“One of the scariest situations that we found ourselves in during all of the racial incidents was at Mississippi Valley State College in February, 1970. The all-black college had been founded in 1950 and Dr. J.H.White, a black, had been president since its beginning. The school had done well under his leadership and he got along very well with the county’s white population. He was a quiet, dignified man from Tennessee, and my relations with him when I had to get news from him had always been good. When he later wrote a book about his life and the college, he asked me to write something to be included in it. I declined because I was too busy at the time and not too sure what to write.
“The college’s troubles began when the students, under the leadership of Tyrone Geddis, Student Government Association president who later went on to Ole Miss to law school, made certain demands of President White, threatening a boycott if he did not meet them. They staged a 99 percent effective boycott of classes for one week. That boycott resulted in student arrests, threats of dismissal and suspension. Black activist Fannie Lou Hamer spoke to the students and promised to bring thousands of people to MVSC in support of the students. ‘You are dealing with beautiful young black men and women,’ she told President White. She described the education at the college as ‘pretty lousy.’ She urged the students to stand behind their leaders, saying ‘You will have to demand because no one is going to give you anything.’
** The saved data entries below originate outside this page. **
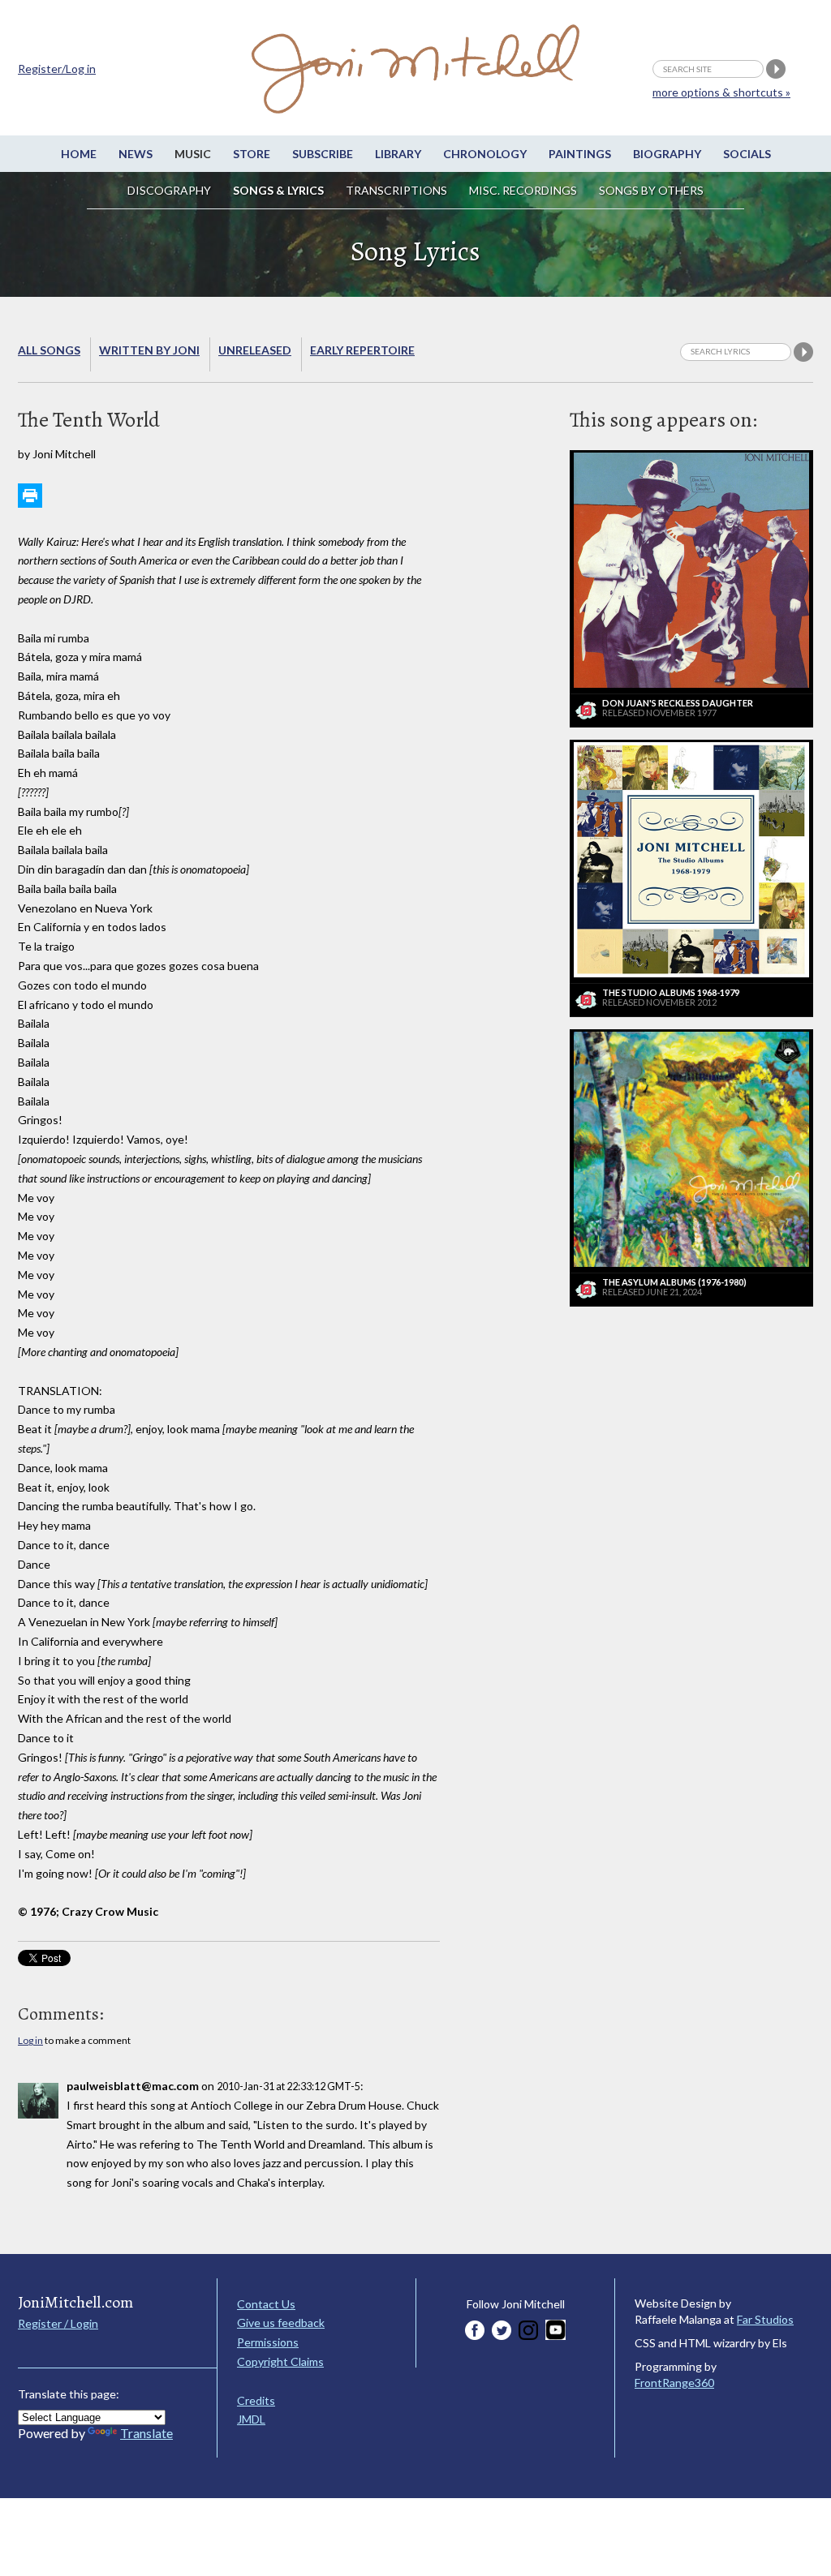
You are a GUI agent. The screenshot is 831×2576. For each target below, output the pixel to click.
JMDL (251, 2419)
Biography (667, 154)
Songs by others (651, 190)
“Geddis warned that if Dr. White did not submit to his demands by a certain time, ‘I’ll march on your like Sherman marched on Richmond.’ Later when Geddis announced to the students that the demands were not met, he told them, ‘We intend to do something about it. Until we get some kind of compliance there ain’t gonna be no class.’
“The situation continued to become very tense. Dr. White called me one Saturday night and asked that I be over there on Monday morning because the students had threatened trouble. MVSC was a state school so there were highway patrol cars all around, and the State College Board was in almost constant contact with Dr. White. Russell and I felt that we would be safe in going to Dr. White’s office since there was so much law enforcement around but we arrived before the Administration Building opened. There were signs all over the doors denouncing Dr. White. After we got in his office he locked the door since crowds of angry students were outside hitting on the windows and shouting insults. I really wasn’t sure how we were going to safely get out and back to the car. As we did leave some of them began hollering ‘honky’ at us, and I was glad to get in the car and head back home.
“The trouble continued to escalate, and I asked the Commercial Appeal to send a man in to help me cover the story. They sent Ken Tolliver from the Greenville bureau over the afternoon that more than 900 students were arrested and piled in buses and brought to Greenwood. Judge Clark ordered the county to release them, and law enforcement folks worked all night handling the papers releasing them. After things finally settled down over there the student population dropped pretty drastically as many dropped out of school.
“Dr. White remained as president until he retired some time later, but the whole affair really took its toll on him. He was a nice man.”